Stack técnico compartido¶

Componentes que usan todas las implementations: FastAPI + LiteLLM (inferencia), Qdrant (RAG), Langfuse (observabilidad), Postgres (app data).

Quick start¶

# 1. Levanta servicios auxiliares (Qdrant, Langfuse, Postgres)
docker compose up -d

# 2. Verifica
docker compose ps
# qdrant     → http://localhost:6333
# langfuse   → http://localhost:3000
# postgres   → localhost:5432

# 3. Backend
cd backend
uv sync
cp ../.env.example .env  # rellena los valores
uv run uvicorn app.main:app --reload --port 8000

# 4. Health check
curl http://localhost:8000/health
# {"status": "ok", "ollama": "reachable", "qdrant": "reachable"}

Arquitectura¶

┌────────────┐
│  Frontend  │  Next.js / Tauri / RN
└──────┬─────┘
       │ HTTP
┌──────▼─────────────────────────────────────────┐
│  Backend FastAPI (este folder: stack/backend/) │
│  ┌──────────────────────────────────────────┐  │
│  │ Routes: chat, documents, embeddings      │  │
│  │ Services: business logic                 │  │
│  │ Inference: LiteLLM wrapper               │  │
│  │ RAG: Qdrant + EmbeddingGemma             │  │
│  └──────────────────────────────────────────┘  │
└────┬─────────┬────────────┬─────────┬──────────┘
     │         │            │         │
     ▼         ▼            ▼         ▼
  Ollama   Qdrant      Postgres   Langfuse
  (Gemma   (vectors)   (app data) (traces)
   4 E4B)

Componentes¶

Backend FastAPI¶

Ver backend/README.md.

Endpoints incluidos por defecto: - GET /health — health check - POST /chat — chat con Gemma 4 (proxy LiteLLM) - POST /embeddings — embeddings con EmbeddingGemma - POST /documents — ingesta de docs a Qdrant - POST /search — búsqueda semántica - POST /completions — text completion (legacy)

Cada implementation añade sus propios endpoints en app/routes/.

docker-compose.yml¶

Servicios: - qdrant (puerto 6333) — vector DB. - postgres-langfuse (puerto 5433) — DB para Langfuse. - langfuse-server (puerto 3000) — UI de trazas. - postgres-app (puerto 5432) — DB para tu app.

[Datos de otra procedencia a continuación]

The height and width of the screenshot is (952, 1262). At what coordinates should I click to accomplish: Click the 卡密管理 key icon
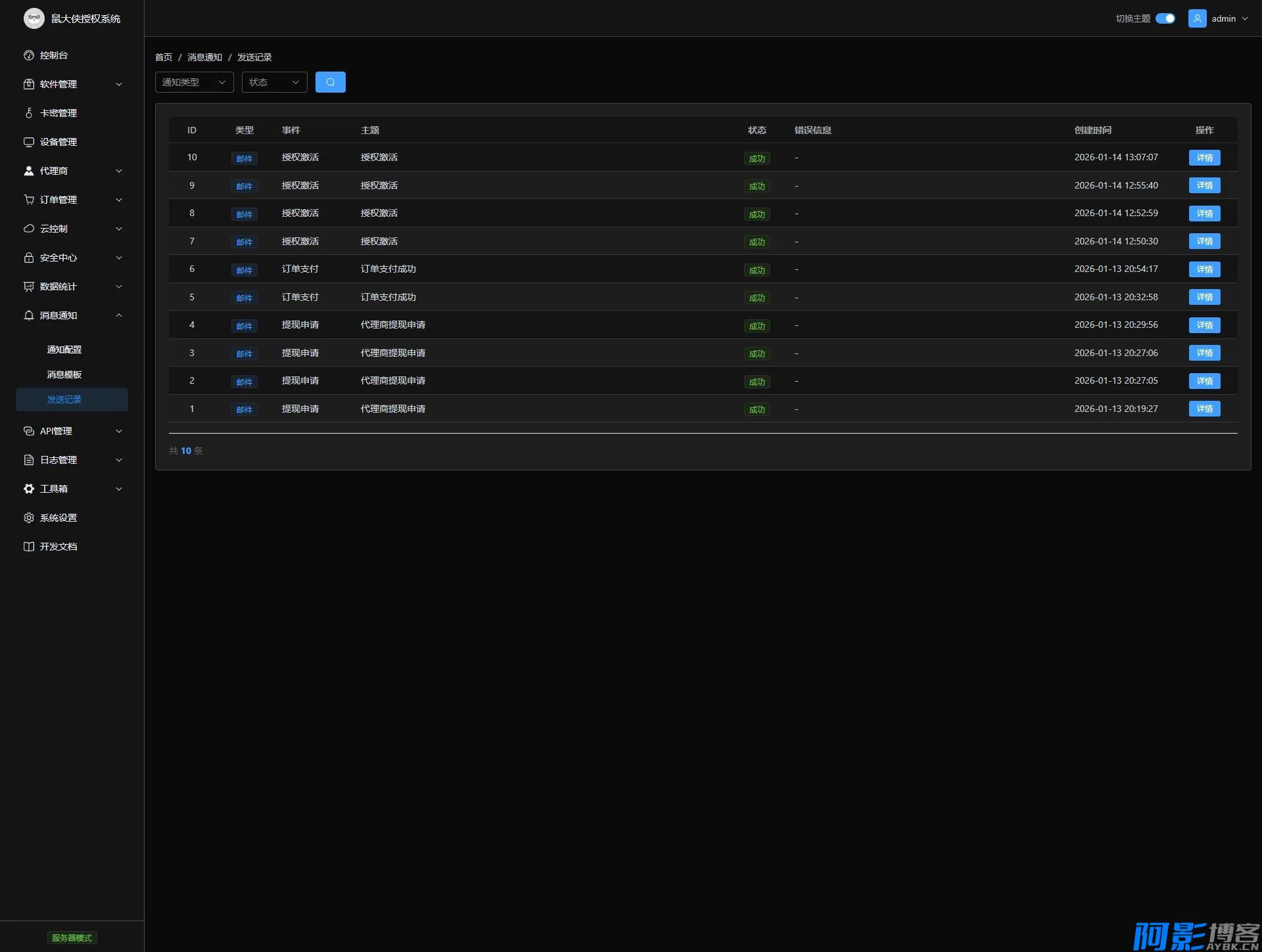(29, 113)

Variables de entorno requeridas¶

Ver .env.example. Críticas:

OLLAMA_BASE_URL=http://localhost:11434
QDRANT_URL=http://localhost:6333
LANGFUSE_HOST=http://localhost:3000
LANGFUSE_PUBLIC_KEY=  # Get from Langfuse UI after first signup
LANGFUSE_SECRET_KEY=

Customización por implementation¶

Cada implementation añade:

Routes en backend/app/routes/<impl>.py.
Models Pydantic en backend/app/models/<impl>.py.
Services business logic en backend/app/services/<impl>.py.
System prompts referenciados desde implementations/<impl>/prompts/.

El backend principal no se duplica por implementation — todas comparten el mismo runtime.

Deploy¶

Ambiente	Stack
Local dev	Mac M4 Pro + Docker Desktop
Staging	Hetzner CPX31 (€8/mes) + Mac Mini como GPU server vía Tailscale
Production	Cloud Run + Vertex AI (managed) o on-prem 2× H100

Más detalle en ../docs/06-tech-stack.md.